(Collected data)
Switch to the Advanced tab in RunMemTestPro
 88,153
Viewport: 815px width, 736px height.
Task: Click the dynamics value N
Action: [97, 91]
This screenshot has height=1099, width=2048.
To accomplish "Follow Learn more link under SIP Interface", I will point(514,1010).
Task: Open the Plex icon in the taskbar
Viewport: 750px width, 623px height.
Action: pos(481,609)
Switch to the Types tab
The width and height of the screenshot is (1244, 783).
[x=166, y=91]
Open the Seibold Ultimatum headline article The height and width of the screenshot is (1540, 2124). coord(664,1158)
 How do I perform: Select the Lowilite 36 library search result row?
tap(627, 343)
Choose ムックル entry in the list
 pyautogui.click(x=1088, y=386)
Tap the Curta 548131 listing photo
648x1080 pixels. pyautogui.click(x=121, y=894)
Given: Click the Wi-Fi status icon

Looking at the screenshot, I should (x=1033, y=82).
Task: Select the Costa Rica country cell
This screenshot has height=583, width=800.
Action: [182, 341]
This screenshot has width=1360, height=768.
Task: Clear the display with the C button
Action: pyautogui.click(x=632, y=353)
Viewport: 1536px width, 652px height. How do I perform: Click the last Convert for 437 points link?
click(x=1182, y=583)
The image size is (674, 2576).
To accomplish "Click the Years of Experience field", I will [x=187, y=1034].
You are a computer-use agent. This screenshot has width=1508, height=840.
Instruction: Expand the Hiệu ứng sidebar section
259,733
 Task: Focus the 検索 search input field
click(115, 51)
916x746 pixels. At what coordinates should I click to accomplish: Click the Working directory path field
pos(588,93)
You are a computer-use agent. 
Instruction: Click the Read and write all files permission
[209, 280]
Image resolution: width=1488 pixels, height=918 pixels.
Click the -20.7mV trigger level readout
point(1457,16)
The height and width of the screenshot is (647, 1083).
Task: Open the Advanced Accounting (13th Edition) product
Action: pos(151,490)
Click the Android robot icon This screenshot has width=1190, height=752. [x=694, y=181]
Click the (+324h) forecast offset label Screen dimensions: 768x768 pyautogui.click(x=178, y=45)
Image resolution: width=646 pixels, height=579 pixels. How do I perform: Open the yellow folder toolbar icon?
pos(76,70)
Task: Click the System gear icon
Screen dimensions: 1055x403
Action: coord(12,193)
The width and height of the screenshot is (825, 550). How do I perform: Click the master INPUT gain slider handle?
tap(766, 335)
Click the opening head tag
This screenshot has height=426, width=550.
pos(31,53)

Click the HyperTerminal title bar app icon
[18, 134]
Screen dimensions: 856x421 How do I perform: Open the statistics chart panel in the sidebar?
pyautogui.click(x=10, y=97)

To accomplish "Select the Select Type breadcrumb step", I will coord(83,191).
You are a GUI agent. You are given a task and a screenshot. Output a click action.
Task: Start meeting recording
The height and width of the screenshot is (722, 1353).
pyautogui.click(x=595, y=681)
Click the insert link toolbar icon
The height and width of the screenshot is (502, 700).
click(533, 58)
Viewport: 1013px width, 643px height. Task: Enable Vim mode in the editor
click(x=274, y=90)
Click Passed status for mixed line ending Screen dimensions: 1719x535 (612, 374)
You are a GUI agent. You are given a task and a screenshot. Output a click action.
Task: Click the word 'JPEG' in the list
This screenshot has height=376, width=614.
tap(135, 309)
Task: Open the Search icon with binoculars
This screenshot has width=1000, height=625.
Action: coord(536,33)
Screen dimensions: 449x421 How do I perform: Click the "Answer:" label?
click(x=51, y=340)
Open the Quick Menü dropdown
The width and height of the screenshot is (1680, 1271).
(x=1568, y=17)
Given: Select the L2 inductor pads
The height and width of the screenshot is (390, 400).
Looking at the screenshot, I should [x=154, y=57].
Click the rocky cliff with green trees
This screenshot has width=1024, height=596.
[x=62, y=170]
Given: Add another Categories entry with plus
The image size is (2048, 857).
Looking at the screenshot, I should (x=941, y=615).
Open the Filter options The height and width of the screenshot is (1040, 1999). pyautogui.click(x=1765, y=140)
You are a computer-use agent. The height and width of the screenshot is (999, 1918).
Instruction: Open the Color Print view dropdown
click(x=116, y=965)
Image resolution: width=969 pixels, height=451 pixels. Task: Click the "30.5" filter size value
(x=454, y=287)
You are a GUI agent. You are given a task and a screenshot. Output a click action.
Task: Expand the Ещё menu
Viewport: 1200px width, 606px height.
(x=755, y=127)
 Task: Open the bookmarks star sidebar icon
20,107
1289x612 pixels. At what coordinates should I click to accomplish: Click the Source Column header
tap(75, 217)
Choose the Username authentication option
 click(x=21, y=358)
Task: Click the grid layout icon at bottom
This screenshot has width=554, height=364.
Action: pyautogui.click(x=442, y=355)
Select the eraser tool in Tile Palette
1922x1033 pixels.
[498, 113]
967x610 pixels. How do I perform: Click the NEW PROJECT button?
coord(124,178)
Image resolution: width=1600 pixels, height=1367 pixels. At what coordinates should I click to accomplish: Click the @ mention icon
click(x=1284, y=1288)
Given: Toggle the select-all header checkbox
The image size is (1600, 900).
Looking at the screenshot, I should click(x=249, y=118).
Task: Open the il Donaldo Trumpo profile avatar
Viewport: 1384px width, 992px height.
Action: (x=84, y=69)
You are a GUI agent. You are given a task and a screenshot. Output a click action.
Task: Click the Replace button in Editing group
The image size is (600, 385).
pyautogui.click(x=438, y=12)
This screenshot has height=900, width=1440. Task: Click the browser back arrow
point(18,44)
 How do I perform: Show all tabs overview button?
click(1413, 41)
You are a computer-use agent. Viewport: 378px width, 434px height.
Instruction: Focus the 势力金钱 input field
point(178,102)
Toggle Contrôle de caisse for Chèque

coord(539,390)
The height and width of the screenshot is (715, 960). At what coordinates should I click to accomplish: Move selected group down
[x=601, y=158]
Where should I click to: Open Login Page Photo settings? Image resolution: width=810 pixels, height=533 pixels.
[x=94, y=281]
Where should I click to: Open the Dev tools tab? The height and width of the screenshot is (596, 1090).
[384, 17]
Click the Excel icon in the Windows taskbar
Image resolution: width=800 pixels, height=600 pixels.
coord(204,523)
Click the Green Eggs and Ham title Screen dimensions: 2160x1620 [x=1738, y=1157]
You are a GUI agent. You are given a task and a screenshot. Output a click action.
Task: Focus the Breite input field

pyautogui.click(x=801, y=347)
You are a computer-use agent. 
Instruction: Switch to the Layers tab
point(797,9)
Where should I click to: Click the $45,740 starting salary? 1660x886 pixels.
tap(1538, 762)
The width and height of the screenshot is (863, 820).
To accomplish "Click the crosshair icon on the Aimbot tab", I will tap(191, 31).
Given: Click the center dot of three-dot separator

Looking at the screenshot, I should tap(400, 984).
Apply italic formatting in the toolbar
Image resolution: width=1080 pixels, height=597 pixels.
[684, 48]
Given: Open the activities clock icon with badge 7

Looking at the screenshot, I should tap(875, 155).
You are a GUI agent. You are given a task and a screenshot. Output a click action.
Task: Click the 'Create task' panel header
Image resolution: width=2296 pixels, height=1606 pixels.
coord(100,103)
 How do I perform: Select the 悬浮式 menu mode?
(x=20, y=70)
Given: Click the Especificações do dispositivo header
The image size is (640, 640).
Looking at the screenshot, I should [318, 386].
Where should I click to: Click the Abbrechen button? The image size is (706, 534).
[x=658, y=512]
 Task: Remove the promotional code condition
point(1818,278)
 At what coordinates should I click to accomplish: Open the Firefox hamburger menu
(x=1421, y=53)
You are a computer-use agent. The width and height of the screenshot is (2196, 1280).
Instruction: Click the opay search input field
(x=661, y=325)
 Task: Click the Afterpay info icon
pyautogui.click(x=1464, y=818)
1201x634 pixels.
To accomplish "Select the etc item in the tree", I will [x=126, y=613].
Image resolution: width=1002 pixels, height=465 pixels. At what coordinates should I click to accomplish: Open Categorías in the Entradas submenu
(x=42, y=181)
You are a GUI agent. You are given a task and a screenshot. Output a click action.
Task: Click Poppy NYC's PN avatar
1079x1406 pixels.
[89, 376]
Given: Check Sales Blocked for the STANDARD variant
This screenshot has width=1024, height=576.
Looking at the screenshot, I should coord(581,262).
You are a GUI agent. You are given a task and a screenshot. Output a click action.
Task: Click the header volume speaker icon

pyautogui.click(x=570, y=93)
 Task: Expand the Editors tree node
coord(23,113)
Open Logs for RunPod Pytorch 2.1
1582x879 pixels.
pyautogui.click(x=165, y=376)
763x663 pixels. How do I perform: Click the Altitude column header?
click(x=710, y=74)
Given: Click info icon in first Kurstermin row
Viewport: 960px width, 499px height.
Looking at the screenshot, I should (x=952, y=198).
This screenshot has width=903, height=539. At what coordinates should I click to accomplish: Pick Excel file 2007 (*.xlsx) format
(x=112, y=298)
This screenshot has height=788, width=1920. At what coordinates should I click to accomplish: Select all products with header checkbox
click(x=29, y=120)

What the task requires
Filter the entries down to the lines with the word "will" in them.

Reply
To accomplish "Follow Learn more link under SIP Interface", I will point(514,1010).
To accomplish "Click the Years of Experience field", I will [x=187, y=1034].
To accomplish "Select the Select Type breadcrumb step", I will coord(83,191).
To accomplish "Click the crosshair icon on the Aimbot tab", I will tap(191, 31).
To accomplish "Select the etc item in the tree", I will [x=126, y=613].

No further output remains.